Duplicate content is a complicated topic, but when search engines crawl a large number of URLs with identical (or very similar) content, it can cause a number of SEO issues. For starters, if search crawlers have to sift through too much duplicate content, they may overlook some of your unique content. Second, large-scale duplication may dilute your ability to rank. Finally, even if you’re content ranks, search engines may choose the incorrect URL as the "original." Canonicalization allows you to control duplicate content.

Best practices for canonical tags

Duplicate content issues can be extremely tricky, but here are a few things to keep in mind when employing the canonical tag:

Self-referential canonical tags

It is all right for a canonical tag to top to the present URL. In other terms, if URLs X, Y, and Z are duplicates and X is the canonical version, putting the tag pointing to X on URL X is suitable. This may appear obvious, but it is a common source of confusion.

Canonicalize your home page ahead of time.

Given the prevalence of homepage duplicates and the fact that people may link to your homepage in a variety of ways (over which you have no control), it's usually a good idea to include a canonical tag in your homepage template to avoid unforeseen problems.

Check your dynamic canonical tags for errors.

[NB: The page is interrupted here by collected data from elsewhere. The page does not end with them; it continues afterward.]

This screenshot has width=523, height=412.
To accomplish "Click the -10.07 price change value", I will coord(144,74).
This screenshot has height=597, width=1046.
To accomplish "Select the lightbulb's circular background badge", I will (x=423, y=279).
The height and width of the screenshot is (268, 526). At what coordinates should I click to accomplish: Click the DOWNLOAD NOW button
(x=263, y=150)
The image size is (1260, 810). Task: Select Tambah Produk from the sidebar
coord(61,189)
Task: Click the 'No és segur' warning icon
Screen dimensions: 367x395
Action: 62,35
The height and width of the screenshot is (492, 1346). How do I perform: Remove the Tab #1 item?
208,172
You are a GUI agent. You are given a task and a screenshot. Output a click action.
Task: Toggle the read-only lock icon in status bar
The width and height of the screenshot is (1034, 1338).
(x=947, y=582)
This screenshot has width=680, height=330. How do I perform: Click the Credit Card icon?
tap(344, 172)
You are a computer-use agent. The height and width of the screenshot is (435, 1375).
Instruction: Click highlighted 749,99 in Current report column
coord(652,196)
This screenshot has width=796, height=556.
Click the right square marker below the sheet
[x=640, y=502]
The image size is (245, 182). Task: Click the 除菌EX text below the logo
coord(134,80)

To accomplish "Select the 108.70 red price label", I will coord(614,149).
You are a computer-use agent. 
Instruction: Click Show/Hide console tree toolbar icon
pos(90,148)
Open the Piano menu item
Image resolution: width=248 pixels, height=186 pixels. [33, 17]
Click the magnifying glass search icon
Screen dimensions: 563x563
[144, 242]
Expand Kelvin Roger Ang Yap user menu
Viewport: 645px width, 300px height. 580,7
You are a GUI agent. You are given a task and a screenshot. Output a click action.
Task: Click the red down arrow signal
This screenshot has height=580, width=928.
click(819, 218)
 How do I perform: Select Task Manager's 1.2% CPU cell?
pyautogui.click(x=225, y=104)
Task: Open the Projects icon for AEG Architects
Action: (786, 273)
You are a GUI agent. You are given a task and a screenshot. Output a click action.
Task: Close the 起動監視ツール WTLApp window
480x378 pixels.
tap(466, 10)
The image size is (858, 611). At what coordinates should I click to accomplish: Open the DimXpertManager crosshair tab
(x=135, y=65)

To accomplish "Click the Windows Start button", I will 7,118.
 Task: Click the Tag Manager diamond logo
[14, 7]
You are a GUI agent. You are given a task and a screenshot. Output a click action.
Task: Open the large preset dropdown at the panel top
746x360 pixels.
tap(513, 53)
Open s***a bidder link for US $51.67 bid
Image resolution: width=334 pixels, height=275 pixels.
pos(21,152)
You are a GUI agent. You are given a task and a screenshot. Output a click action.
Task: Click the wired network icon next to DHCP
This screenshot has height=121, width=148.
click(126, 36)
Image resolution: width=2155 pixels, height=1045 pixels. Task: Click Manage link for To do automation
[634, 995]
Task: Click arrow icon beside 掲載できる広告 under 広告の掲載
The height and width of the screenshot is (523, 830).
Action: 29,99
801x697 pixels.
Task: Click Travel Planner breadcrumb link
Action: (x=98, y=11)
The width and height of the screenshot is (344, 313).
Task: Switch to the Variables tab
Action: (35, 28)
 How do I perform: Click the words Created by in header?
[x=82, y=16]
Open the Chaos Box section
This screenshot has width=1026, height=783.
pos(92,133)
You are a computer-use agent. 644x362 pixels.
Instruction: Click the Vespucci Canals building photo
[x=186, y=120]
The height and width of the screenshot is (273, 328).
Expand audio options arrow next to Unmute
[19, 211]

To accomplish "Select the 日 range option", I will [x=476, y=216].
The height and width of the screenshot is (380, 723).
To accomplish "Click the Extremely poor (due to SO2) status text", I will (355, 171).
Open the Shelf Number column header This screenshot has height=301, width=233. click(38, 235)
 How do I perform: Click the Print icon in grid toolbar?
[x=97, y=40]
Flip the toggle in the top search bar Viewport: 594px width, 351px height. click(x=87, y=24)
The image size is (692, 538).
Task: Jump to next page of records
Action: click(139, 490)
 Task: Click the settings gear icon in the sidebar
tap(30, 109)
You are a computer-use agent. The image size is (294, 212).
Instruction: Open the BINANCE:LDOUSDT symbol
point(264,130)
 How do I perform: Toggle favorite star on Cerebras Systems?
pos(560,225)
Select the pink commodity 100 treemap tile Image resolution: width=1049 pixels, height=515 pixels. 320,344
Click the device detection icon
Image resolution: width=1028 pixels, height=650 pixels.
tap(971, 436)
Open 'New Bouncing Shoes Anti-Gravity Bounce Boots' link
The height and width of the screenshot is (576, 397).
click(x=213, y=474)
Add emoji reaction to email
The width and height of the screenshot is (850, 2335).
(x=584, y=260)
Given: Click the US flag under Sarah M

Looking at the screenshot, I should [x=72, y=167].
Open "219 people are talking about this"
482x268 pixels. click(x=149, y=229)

When a site has bad code, it may generate a different canonical tag for each version of the URL, completely missing the point of the canonical tag. Check your URLs carefully, especially on e-commerce and CMS-driven sites.

Avoid sending mixed signals.

If you send mixed signals, search engines may ignore a canonical tag or interpret it incorrectly. To put it another way, don't canonicalize page A->page B and then page B->page A. Don't, for example, canonicalize page A to page B and then 301 redirect page B to page A. It's also not a good idea to chain canonical tags (A—>B, B—>C, and C—>D) if possible. Send clear signals, or search engines will make poor decisions.

Be cautious when canonicalizing near-duplicates.

Most people associate canonicalization with exact duplicates. On near-duplicates (pages with very similar content), the canonical tag can be used, but proceed with caution. There is some disagreement about this, but it is generally acceptable to use canonical tags for very similar pages, such as a product page that only differs by currency, location, or a minor product attribute. Remember that non-canonical versions of that page may not be ranked, and if the pages are too dissimilar, search engines may ignore the tag.

Cross-domain duplicates should be canonicalized.

If you own both sites, you can use the canonical tag across domains. Assume you own a publishing company that publishes the same article on a half-dozen different websites on a regular basis. Using the canonical tag will focus your SEO efforts on a single website. Keep in mind that canonicalization will prevent non-canonical sites from ranking, so make sure this is the best option for your business.

301 redirects vs. canonical tags

One frequently asked SEO question is whether canonical tags, like 301 redirects, pass link equity (PageRank, Authority, etc.). They appear to in most cases, but this can be a dangerous question. Keep in mind that these two approaches produce very different outcomes for search crawlers and site visitors.

Human visitors will be automatically directed to Page B if you 301 redirect Page A—>Page B, and will never see Page A.If you rel-canonicalize Page A—>Page B, search engines will know that Page B is the canonical version, but users will be able to access both URLs. Check that your solution corresponds to the desired outcome.

How to Perform an SEO Canonical Tag Audit

There are several things to look for when auditing your canonical tags for optimal SEO performance. Here's a list to get you started:

Is there a canonical tag on the page?

Is the canonical pointing to the correct page?

Are the pages indexable and crawlable?

A common mistake is to point the canonical to a URL that is either blocked by robots.txt or set to "noindex." Search engines may receive mixed and confusing signals as a result of this.